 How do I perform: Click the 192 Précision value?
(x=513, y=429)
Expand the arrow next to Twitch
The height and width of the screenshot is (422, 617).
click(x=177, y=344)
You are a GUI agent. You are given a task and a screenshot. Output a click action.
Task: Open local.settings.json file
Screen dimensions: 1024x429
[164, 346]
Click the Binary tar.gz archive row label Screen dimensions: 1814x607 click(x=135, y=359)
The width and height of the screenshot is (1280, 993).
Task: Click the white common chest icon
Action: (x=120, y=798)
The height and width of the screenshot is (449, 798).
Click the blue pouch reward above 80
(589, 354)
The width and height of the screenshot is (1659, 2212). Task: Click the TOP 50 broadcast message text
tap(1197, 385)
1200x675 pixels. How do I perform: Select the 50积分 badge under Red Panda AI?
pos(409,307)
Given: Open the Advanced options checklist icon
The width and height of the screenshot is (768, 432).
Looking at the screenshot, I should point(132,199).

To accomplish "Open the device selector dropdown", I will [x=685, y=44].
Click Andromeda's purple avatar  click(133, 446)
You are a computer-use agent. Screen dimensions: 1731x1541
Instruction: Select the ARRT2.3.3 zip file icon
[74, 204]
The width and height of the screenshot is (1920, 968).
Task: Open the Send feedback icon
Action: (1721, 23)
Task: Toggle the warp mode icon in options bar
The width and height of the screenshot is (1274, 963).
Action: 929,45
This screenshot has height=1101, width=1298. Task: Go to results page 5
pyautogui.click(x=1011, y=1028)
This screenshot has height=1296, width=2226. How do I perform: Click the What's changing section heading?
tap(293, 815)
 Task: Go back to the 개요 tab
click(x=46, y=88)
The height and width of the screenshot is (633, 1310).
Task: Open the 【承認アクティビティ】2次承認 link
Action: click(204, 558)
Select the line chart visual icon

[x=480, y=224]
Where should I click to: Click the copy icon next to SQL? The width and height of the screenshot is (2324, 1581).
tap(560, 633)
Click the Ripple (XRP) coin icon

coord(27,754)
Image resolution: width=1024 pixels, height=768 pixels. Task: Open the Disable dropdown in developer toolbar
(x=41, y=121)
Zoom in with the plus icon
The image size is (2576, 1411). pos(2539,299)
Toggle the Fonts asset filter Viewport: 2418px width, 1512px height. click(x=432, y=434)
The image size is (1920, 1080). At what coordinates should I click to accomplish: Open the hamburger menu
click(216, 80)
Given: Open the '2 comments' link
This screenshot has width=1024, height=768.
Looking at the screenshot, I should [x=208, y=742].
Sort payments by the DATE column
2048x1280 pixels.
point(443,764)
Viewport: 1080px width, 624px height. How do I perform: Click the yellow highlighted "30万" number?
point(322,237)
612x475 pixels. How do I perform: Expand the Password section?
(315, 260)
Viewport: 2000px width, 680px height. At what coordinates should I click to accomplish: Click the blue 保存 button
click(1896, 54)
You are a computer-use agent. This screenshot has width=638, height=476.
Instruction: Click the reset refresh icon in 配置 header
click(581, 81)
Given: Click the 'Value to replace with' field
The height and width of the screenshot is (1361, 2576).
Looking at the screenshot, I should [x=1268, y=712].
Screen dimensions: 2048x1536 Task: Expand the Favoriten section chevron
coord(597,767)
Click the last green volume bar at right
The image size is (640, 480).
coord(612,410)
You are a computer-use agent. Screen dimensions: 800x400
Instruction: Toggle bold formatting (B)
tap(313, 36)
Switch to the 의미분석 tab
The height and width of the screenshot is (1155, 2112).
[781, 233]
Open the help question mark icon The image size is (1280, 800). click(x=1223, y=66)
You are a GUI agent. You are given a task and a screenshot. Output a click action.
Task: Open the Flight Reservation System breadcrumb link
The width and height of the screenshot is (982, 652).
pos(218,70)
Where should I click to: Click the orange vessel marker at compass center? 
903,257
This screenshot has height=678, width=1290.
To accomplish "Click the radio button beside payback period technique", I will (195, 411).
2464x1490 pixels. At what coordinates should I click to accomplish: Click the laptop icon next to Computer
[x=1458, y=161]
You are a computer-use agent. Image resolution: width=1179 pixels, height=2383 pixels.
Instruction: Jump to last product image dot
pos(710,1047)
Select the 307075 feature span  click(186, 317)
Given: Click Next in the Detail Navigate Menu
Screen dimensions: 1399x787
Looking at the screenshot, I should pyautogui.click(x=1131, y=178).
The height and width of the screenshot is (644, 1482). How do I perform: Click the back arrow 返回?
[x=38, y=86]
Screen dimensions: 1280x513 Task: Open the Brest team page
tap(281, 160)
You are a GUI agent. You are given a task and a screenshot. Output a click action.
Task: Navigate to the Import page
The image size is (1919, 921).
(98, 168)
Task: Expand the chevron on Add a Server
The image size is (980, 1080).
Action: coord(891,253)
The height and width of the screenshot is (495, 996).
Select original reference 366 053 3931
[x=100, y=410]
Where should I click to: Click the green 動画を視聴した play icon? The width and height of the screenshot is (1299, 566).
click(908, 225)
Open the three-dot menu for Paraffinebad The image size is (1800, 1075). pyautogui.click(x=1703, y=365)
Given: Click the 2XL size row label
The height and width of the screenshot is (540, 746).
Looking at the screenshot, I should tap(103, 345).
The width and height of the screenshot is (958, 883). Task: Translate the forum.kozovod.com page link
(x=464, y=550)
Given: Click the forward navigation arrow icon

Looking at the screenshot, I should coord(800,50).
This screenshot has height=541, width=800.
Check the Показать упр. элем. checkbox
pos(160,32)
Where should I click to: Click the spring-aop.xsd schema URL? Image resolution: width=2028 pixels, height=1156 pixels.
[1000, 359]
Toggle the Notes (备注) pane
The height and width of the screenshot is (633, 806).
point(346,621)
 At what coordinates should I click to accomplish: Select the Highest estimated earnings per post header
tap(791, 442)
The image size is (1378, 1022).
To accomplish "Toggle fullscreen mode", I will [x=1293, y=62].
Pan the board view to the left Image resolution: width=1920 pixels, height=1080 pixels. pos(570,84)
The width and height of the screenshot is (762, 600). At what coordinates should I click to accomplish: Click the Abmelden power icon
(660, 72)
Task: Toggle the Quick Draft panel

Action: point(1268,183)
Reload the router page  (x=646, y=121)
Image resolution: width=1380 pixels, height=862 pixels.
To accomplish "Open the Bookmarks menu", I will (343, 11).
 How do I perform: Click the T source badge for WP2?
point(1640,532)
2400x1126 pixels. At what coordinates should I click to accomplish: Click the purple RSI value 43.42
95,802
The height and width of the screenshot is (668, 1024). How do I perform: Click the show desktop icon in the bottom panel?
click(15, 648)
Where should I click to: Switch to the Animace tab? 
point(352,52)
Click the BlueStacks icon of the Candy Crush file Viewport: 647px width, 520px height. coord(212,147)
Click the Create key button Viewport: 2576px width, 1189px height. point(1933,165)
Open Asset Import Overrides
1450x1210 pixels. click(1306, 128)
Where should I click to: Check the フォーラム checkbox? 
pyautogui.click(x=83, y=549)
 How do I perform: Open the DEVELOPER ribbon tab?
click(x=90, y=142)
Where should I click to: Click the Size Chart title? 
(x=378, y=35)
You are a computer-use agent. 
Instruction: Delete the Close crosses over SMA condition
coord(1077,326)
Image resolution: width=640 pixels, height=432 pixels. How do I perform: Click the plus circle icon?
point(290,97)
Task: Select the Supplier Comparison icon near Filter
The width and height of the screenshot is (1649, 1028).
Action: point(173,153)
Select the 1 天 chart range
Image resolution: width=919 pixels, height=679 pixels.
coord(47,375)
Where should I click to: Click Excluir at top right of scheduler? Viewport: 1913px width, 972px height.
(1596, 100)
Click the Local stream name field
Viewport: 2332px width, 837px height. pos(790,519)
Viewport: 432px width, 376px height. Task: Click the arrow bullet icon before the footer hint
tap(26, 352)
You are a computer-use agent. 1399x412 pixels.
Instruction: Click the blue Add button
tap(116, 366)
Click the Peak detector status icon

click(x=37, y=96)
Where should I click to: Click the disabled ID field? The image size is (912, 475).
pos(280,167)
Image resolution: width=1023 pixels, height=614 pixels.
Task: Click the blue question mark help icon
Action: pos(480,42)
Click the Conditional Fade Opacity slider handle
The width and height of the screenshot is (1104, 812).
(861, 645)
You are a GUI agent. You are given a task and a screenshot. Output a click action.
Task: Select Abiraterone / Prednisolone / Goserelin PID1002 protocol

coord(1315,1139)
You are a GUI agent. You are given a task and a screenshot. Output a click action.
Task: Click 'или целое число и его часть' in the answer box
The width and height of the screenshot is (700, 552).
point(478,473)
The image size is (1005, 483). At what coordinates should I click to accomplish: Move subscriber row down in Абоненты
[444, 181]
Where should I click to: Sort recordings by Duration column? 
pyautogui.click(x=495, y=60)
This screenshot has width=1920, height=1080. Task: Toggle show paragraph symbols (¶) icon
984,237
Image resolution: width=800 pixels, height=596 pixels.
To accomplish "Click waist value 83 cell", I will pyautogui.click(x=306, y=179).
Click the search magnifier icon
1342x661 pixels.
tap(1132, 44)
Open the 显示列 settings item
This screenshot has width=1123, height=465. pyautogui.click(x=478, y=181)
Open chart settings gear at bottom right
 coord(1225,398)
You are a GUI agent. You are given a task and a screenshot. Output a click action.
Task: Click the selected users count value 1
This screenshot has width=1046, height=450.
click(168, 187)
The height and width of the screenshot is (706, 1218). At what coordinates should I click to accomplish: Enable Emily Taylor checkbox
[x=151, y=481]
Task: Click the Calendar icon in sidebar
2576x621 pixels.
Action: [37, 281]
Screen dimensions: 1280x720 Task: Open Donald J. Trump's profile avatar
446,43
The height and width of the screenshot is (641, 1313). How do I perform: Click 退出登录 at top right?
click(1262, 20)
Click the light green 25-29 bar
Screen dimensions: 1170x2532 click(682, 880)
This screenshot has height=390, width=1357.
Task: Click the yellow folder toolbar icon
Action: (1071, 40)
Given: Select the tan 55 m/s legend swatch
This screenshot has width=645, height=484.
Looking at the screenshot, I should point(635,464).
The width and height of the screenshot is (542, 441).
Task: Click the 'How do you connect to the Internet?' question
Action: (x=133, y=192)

****

SHORT TASK ->
Copy the records above, starting at the line containing "Where should I click to: Click the green" and ending after the line containing "Open the three-dot", and substitute "overflow menu" for "three-dot menu" while keeping everything else the same.

SOLUTION TO THIS TASK ->
Where should I click to: Click the green 動画を視聴した play icon? The width and height of the screenshot is (1299, 566).
click(908, 225)
Open the overflow menu for Paraffinebad The image size is (1800, 1075). pyautogui.click(x=1703, y=365)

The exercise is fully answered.